Medicating kids for behavioral problems is a hot-button issue. Is medication effective at helping kids, or is it just “big pharma” trying to maximize profits? Can you trust that medication will help your child?

How Medication Can Help

Medications can be extremely effective at improving a child's mood and behavior. If your child is so angry or anxious he can't function or get along with people, short-term medication has the advantage of providing the necessary “breathing room” for learning new behaviors and employing other, more long-lasting solutions.

A child with ADHD may benefit from medication that helps him pay attention in school so he can do better and be less frustrated. A child who has alienated potential friends can have a chance, through medication, to build social skills and learn how much fun it is to have friends, motivating him to continue friendly behaviors and forming habits that can be built on later, after medication is tapered off. Similarly, if a child is depressed and suicidal, medication can elevate his mood, decreasing the chance of suicide; meanwhile, the child can undergo therapy and learn to cope with the trauma and other factors in his life that have led him to become so depressed.

If your child is going to need long-term medication for a mental health condition that is unlikely to improve through therapy or by ignoring the problem, talk with the psychiatrist about your child's condition and educate yourself fully about what you can expect long-term. There is no cure for some types of disorders, and medication is the only option that can help a person lead a full life.

Cautionary Statements

However, there is a great deal of distrust today in psychiatric medications, because kids are often misdiagnosed and wrongly or overly medicated. To decrease the chance that this will happen to your child, be sure that the treating professional knows the full scope of what's been happening in your child's life, and work with a professional you trust and who seems to be paying attention to you and your child. Only a child psychiatrist should prescribe psychiatric medications to a child; a pediatrician does not spend enough time evaluating the child to make an accurate psychiatric evaluation and prescription.


Do not take your child off psychiatric medications or tinker with the dosage without consulting the psychiatrist. Sudden withdrawal from some psychiatric medications can cause death. If you would like to decrease or stop medication, or if you can't fill the next prescription because you'll be on vacation or can't pay for it, consult with the psychiatrist first.

In addition, very few psychiatric medications have been evaluated and approved by the FDA for use on children. If your child's psychiatrist suggests medication, ask if you can have a conversation with her about the diagnosis, prognosis, and why a particular medication is recommended. Ask how long it will take before you notice a change in behavior. Ask about the side effects and cost. Ask if there are any warning signs to look for, because some depression medications have a worsening effect in kids, and can actually darken their mood instead of lighten it. Finally, if your child will need medication, tell your child that you love him and want the best for him, and that you and the doctor believe that the medication will help him feel more comfortable.

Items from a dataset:
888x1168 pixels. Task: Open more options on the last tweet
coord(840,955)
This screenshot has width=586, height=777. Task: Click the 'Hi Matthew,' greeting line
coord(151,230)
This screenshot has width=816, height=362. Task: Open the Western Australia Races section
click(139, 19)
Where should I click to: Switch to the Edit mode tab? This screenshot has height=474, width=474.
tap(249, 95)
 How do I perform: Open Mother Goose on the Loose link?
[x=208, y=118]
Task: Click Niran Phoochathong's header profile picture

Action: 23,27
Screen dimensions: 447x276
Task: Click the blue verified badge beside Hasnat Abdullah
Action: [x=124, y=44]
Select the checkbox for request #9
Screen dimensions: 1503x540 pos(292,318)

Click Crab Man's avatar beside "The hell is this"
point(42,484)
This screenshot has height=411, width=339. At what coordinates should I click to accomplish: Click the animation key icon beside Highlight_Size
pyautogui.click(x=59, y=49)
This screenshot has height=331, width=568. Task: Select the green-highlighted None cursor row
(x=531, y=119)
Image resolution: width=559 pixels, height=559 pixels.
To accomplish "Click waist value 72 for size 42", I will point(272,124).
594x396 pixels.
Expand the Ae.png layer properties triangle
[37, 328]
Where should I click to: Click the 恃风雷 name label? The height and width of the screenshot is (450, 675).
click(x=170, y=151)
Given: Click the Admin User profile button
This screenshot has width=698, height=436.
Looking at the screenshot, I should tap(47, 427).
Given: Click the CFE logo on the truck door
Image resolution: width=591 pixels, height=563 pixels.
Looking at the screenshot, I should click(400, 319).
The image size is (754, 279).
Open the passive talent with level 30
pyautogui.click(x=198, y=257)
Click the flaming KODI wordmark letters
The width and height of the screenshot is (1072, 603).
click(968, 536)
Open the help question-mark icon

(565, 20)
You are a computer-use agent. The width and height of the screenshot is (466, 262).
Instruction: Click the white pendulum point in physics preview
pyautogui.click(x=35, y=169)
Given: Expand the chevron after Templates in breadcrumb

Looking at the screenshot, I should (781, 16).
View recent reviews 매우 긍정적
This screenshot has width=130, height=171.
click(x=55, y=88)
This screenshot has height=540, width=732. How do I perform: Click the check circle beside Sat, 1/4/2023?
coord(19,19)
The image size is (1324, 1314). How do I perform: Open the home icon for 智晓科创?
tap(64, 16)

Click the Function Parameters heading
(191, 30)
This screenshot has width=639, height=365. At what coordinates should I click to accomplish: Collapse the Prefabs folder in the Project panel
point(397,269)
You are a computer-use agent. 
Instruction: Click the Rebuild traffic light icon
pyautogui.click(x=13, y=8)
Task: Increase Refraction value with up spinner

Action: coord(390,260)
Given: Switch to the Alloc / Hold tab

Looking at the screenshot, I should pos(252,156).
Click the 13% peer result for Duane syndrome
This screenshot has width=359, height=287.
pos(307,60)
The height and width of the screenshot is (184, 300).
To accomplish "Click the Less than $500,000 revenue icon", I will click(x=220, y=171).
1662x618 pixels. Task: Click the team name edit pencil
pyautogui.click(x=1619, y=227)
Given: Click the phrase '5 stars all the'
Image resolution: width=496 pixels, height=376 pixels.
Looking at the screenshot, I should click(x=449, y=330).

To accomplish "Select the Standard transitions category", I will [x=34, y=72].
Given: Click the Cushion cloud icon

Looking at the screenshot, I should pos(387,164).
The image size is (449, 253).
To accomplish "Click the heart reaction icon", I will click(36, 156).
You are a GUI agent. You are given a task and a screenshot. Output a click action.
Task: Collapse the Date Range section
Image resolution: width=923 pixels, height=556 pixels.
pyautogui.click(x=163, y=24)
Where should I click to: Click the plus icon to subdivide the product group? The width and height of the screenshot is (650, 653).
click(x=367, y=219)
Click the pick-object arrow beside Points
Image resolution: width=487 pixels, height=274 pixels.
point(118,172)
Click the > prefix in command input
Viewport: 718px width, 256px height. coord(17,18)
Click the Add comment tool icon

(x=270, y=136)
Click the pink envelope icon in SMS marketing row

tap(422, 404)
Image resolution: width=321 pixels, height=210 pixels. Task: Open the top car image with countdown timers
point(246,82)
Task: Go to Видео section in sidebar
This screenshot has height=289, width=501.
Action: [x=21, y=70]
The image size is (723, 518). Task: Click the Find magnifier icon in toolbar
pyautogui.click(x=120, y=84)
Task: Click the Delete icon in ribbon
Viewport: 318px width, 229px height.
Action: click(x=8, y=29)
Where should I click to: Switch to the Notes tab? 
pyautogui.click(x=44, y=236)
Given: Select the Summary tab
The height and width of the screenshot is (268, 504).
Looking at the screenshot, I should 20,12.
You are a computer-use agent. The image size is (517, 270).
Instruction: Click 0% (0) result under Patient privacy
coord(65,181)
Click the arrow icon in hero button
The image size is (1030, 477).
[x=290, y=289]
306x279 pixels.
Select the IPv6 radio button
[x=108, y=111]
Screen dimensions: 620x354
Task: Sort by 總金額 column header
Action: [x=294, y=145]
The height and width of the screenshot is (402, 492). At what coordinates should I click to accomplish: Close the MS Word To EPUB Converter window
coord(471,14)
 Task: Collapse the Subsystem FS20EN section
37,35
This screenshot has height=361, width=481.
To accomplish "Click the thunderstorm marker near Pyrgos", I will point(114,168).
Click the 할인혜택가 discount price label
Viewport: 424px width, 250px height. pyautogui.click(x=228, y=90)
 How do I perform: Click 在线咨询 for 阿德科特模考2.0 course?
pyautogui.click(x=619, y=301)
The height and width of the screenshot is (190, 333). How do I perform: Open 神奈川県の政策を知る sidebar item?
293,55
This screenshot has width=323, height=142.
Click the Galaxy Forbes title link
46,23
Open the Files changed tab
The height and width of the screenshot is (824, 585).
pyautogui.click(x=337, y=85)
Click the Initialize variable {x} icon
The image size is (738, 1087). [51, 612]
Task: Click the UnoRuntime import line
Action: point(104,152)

- _Exercise requirements_
Reproduce verbatim the part of the text on medicating children that starts with "Do not take" and goes on through "the psychiatrist first.".

- _Result below_
Do not take your child off psychiatric medications or tinker with the dosage without consulting the psychiatrist. Sudden withdrawal from some psychiatric medications can cause death. If you would like to decrease or stop medication, or if you can't fill the next prescription because you'll be on vacation or can't pay for it, consult with the psychiatrist first.